おっさんの異世界生活は無理がある。

祐一

第551話

 翌日、大通りに向かっている途中でロイドと別れた俺達はその足で斡旋所に行って幾つかのクエストを受注すると今となっては倒し慣れてしまっているモンスター達を討伐する為に街を離れて少し歩いた所にある平原まで来ていた。

「よっと!……ふぅ、とりあえずこれで一通りのクエストは達成できたな。ソフィ、もうそろそろ満足してくれたか?」

「うん、今日の所はこれぐらいで大丈夫。」

「……その言い方は微妙に引っ掛かるが、そういう事ならさっさと帰るとするか。」

(ご主人様!その前にスマホ!私の新機能が解放されているかもしれないですから、しっかり確認して下さい!)

「はいはい、分かりましたよ……おっ、どうやら上手くいったみたいだぞ。」

 ポーチに入れてたスマホを取り出して久しぶりにスリープ機能を解除してみると、バックライトに照らされた画面にデカデカと新機能追加の文字が表示されていた。

「本当ですか!ちょっとよく見せて下さい!」

「うおっと!おいマホ!こんな所で出て来るんじゃねぇよ!誰かに見られでもしたらどうするんだよ!」

「何を言ってるんですかご主人様!こんな所に居るのは私達ぐらいのもんですよっ!それよりも早く次の画面にいって下さい!」

「……私も気になる。よく見せて。」

「だぁもう!2人して引っ付いて来るなっての!ちゃんと見せてやるから、ほら。」

 どれぐらいぶりか分からない妖精姿のマホとソフィに合わせて少しだけ膝を曲げた俺は、スマホに表示された新機能の文字をタッチして次の画面を表示させた。

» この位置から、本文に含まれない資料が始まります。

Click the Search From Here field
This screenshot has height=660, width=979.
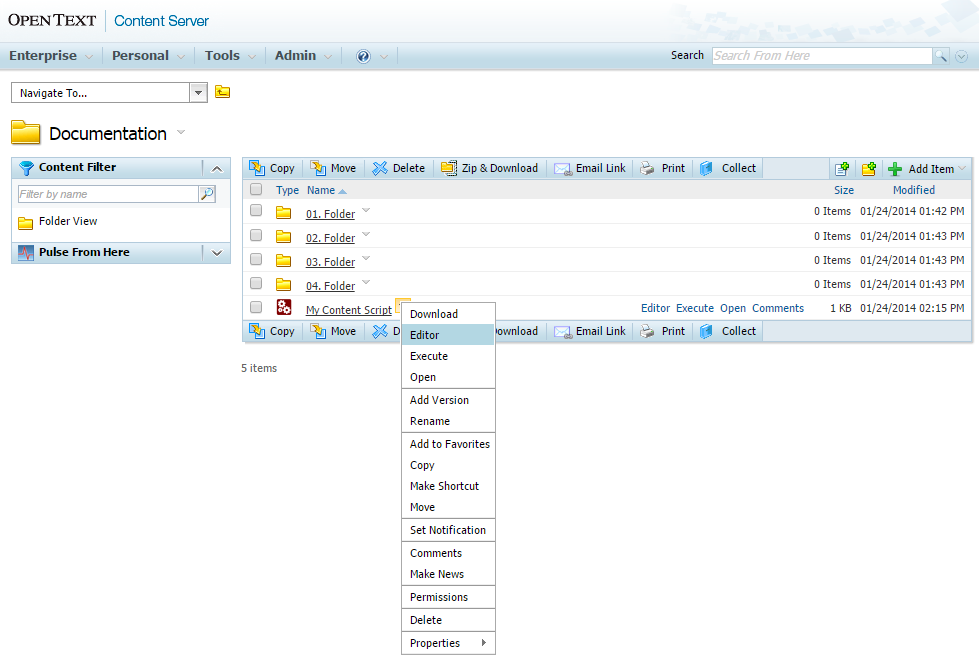821,56
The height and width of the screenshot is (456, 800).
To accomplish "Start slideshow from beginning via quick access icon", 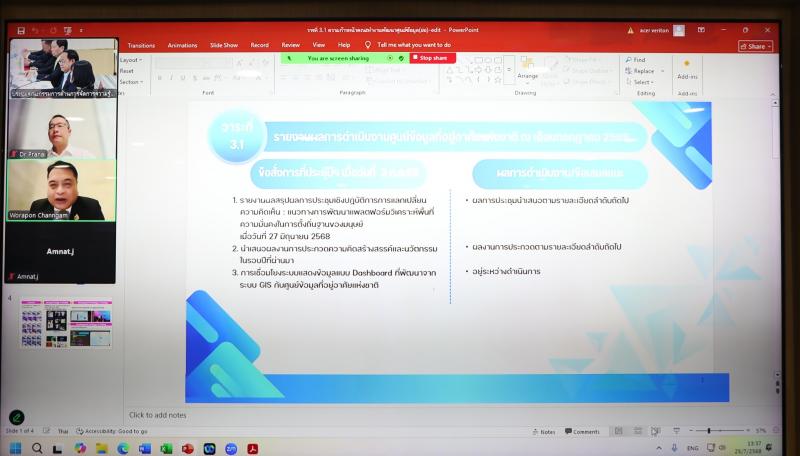I will pyautogui.click(x=68, y=31).
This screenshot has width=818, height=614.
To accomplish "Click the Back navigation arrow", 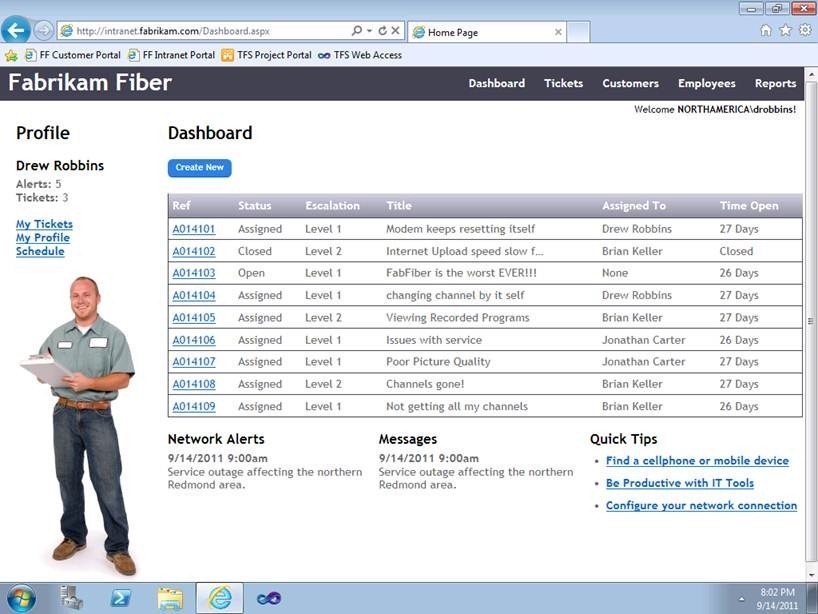I will [14, 29].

「えっと、どれどれ………お、おぉっ!凄いですよご主人様!いよいよ私にも魔法を使える時がやってきましたよ!」

「あぁ、どうやらそうみたいだな……」

 マホに追加された新機能……それはスマホに補充されている魔力を使ってサポート妖精であるマホが魔法を扱う事が出来るという内容だった。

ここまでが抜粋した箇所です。